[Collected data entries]
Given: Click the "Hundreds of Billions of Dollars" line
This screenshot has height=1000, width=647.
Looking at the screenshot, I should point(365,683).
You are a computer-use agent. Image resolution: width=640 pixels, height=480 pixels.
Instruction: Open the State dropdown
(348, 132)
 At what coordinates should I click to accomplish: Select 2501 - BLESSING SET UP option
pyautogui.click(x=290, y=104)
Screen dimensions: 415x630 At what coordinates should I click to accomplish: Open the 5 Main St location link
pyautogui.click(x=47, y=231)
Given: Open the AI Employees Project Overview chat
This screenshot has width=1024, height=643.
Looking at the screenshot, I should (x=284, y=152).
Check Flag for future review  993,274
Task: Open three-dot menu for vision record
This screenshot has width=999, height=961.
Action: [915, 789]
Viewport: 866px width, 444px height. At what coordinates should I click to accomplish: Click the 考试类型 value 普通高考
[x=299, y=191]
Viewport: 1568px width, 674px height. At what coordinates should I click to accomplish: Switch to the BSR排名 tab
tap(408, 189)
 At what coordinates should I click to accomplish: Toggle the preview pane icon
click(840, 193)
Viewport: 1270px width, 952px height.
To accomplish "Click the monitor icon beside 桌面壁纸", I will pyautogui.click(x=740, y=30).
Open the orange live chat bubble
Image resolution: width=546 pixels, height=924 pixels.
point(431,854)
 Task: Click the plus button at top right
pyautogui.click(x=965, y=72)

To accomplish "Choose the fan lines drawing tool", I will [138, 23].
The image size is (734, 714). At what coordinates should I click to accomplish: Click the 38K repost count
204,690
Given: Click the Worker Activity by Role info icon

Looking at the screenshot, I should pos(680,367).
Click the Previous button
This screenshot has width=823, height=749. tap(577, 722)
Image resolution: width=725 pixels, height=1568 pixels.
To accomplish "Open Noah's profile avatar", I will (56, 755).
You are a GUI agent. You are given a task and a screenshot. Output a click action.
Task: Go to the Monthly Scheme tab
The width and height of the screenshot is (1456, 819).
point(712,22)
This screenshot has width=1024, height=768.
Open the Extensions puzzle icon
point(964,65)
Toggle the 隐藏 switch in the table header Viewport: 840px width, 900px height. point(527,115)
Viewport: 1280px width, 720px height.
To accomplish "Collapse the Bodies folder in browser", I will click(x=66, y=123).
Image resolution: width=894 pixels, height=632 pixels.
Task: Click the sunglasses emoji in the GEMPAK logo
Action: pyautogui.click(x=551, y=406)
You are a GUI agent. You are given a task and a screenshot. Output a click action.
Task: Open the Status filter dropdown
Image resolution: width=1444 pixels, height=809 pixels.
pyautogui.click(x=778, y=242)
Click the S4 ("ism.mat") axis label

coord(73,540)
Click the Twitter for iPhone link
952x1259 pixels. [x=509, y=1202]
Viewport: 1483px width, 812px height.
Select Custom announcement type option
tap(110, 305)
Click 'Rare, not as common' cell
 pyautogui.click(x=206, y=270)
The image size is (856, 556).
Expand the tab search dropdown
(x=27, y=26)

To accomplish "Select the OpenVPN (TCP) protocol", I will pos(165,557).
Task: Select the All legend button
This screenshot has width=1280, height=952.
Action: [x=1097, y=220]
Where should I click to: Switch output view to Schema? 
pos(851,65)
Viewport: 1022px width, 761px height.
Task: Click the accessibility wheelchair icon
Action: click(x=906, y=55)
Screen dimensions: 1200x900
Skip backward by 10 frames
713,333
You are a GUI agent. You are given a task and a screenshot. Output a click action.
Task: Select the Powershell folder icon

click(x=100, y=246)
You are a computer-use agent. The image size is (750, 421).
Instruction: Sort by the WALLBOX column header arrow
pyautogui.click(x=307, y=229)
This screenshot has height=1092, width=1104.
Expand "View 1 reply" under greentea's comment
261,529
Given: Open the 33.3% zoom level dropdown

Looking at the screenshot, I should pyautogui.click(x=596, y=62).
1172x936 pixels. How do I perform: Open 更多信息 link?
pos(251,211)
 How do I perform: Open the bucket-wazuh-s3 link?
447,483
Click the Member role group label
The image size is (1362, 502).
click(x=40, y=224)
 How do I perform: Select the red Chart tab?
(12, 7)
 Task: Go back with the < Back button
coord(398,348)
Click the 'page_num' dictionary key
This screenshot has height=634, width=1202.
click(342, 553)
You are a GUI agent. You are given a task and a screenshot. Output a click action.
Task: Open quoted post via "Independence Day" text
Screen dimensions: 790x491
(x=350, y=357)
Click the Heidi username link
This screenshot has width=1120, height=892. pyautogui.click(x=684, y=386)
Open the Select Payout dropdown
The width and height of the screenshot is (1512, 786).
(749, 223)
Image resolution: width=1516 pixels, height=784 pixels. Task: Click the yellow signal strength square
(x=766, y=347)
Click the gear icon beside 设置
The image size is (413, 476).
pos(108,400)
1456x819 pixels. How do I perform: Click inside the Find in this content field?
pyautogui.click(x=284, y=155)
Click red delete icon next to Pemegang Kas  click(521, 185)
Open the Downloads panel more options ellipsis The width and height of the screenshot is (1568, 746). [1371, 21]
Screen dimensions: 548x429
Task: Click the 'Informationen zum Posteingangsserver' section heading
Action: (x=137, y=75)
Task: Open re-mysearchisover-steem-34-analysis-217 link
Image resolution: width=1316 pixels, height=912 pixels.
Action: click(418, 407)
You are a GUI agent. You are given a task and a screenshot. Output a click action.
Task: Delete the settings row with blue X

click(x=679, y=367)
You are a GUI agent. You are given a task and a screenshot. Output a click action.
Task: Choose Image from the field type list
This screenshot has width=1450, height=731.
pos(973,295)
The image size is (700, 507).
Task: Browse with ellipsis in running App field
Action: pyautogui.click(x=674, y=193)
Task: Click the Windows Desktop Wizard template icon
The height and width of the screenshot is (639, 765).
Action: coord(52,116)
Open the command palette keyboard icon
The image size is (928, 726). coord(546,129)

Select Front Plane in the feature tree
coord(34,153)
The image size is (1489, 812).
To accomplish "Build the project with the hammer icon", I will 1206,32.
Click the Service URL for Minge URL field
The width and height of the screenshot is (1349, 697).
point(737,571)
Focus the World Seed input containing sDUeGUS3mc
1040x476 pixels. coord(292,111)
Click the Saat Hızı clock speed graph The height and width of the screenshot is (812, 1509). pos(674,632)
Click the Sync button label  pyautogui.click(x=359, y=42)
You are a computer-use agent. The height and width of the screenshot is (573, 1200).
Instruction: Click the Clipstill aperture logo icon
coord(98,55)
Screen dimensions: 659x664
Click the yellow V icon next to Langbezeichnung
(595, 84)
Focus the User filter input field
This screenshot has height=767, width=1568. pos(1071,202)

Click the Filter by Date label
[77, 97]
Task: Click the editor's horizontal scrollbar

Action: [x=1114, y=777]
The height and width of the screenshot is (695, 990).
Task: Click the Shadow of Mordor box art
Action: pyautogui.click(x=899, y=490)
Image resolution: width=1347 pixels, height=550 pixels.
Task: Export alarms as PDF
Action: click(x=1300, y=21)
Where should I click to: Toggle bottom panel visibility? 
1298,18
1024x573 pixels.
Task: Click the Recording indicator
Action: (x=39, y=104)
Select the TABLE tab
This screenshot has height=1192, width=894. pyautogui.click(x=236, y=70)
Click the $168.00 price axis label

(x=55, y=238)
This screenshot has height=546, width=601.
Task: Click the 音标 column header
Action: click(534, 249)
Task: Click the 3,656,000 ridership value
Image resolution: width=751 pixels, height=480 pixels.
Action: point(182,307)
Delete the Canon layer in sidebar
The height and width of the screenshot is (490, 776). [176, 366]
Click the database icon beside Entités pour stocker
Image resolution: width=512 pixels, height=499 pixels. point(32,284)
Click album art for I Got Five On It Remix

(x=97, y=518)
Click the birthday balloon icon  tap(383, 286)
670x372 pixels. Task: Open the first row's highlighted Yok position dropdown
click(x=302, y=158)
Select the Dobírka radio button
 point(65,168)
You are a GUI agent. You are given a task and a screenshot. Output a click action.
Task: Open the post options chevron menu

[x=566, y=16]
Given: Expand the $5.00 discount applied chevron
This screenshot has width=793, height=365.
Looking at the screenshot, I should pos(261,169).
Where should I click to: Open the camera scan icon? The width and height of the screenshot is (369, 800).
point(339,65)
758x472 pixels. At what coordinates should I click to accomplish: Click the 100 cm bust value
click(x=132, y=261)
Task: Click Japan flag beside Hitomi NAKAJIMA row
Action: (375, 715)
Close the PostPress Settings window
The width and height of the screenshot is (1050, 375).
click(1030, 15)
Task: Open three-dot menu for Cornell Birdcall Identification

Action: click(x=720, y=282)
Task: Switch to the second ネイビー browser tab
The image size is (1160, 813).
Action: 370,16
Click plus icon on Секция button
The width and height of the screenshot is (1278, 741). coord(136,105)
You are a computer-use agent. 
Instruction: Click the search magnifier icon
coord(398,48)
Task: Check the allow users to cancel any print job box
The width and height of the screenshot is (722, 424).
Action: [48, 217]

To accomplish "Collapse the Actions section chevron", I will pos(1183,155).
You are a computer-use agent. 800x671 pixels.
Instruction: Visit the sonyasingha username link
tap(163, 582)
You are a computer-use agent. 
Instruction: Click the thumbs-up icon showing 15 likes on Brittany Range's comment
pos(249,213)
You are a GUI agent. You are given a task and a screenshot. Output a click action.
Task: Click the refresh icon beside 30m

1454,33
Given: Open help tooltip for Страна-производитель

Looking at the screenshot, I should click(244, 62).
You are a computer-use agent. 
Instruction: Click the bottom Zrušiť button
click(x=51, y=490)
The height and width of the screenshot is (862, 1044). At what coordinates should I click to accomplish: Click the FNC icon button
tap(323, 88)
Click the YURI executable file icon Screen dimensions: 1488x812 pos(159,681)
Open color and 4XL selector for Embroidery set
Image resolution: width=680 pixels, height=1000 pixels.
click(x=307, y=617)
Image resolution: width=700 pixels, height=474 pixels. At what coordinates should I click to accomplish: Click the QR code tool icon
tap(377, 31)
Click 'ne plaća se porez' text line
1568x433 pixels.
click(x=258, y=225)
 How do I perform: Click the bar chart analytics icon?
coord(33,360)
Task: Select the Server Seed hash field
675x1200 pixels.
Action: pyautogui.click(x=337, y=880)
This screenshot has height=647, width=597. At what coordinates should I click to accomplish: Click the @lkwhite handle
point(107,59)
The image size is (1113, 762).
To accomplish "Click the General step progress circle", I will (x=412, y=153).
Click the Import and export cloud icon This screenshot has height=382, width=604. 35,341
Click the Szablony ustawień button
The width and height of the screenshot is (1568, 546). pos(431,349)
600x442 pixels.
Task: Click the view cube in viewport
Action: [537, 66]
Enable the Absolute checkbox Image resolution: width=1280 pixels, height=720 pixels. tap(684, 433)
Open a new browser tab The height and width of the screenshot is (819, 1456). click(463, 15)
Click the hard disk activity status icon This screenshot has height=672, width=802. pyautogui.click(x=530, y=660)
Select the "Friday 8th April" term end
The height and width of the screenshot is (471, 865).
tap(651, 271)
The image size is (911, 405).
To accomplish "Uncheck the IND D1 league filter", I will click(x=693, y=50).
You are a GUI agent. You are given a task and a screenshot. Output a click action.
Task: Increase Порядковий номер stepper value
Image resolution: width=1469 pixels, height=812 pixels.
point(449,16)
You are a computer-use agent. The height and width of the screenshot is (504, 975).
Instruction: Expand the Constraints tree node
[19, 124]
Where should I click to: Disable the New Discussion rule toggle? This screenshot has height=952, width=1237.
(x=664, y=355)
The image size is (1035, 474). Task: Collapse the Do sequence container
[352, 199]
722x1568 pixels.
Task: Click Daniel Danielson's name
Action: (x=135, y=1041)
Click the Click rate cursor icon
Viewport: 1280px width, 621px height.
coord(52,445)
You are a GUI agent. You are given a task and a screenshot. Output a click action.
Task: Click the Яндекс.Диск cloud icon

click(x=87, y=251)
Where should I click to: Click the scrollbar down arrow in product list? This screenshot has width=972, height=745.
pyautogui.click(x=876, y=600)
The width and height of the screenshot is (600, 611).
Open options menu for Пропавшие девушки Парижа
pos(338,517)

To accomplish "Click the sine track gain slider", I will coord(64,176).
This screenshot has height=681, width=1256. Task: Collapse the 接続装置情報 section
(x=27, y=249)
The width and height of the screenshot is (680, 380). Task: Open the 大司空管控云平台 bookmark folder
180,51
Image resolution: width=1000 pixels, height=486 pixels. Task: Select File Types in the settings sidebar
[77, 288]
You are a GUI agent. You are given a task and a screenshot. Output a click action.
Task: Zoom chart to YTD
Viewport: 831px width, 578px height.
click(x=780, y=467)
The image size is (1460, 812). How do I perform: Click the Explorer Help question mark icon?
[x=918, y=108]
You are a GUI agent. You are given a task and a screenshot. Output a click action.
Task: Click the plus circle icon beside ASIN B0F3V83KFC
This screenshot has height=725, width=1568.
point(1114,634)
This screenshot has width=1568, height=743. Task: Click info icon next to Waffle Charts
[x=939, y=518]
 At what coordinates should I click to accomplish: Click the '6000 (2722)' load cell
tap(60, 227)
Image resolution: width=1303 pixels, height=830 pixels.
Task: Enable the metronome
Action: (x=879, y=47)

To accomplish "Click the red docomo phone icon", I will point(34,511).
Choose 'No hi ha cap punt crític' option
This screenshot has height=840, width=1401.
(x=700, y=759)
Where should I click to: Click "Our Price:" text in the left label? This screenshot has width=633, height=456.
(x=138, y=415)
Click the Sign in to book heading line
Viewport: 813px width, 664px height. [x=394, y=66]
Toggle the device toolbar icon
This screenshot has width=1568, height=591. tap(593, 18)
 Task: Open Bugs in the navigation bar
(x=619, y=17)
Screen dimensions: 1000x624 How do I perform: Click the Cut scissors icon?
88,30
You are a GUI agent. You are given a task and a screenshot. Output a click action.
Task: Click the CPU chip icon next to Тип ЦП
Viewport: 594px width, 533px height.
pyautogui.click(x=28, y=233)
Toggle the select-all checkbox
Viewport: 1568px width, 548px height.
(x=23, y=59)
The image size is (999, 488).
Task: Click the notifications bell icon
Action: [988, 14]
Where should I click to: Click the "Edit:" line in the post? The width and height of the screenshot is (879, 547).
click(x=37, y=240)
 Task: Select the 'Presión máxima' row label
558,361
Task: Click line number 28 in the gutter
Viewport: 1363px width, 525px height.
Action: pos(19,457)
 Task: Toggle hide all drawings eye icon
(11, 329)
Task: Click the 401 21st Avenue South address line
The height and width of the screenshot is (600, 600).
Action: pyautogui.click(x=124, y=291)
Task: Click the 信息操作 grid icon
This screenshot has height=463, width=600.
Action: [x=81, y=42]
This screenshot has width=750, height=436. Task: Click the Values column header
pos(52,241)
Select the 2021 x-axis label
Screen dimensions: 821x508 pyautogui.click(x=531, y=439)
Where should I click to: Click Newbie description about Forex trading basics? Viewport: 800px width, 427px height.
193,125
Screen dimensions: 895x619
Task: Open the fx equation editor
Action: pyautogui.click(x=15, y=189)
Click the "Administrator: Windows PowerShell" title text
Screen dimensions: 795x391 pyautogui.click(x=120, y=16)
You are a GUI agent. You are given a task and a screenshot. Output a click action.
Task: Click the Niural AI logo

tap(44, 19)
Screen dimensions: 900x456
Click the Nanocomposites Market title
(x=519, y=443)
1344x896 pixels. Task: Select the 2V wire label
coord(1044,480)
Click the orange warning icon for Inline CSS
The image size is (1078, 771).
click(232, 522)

ASSIGNMENT »
Report how many lines of the entries above contain the word "chat", giving the number by itself.

TASK SOLUTION »
2